From the first line to the last, return the data exactly as written.

··· Data supplied

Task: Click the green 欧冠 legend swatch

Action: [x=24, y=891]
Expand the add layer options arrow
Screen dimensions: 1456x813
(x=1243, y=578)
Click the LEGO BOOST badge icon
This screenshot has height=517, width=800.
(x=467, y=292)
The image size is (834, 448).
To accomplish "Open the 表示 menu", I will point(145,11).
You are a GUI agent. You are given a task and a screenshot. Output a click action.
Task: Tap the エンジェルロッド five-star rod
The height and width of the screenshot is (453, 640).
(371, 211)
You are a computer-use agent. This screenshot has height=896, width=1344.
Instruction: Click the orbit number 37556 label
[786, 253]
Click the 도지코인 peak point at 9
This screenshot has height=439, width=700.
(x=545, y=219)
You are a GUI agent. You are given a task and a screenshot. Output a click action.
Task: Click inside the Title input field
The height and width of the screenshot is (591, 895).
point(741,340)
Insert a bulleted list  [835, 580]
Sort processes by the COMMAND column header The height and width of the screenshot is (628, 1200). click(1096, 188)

······

Response to this exercise:
Task: Click the green 欧冠 legend swatch

Action: [x=24, y=891]
Expand the add layer options arrow
Screen dimensions: 1456x813
(x=1243, y=578)
Click the LEGO BOOST badge icon
This screenshot has height=517, width=800.
(x=467, y=292)
The image size is (834, 448).
To accomplish "Open the 表示 menu", I will point(145,11).
You are a GUI agent. You are given a task and a screenshot. Output a click action.
Task: Tap the エンジェルロッド five-star rod
The height and width of the screenshot is (453, 640).
(371, 211)
You are a computer-use agent. This screenshot has height=896, width=1344.
Instruction: Click the orbit number 37556 label
[786, 253]
Click the 도지코인 peak point at 9
This screenshot has height=439, width=700.
(x=545, y=219)
You are a GUI agent. You are given a task and a screenshot. Output a click action.
Task: Click inside the Title input field
The height and width of the screenshot is (591, 895).
point(741,340)
Insert a bulleted list  [835, 580]
Sort processes by the COMMAND column header The height and width of the screenshot is (628, 1200). click(1096, 188)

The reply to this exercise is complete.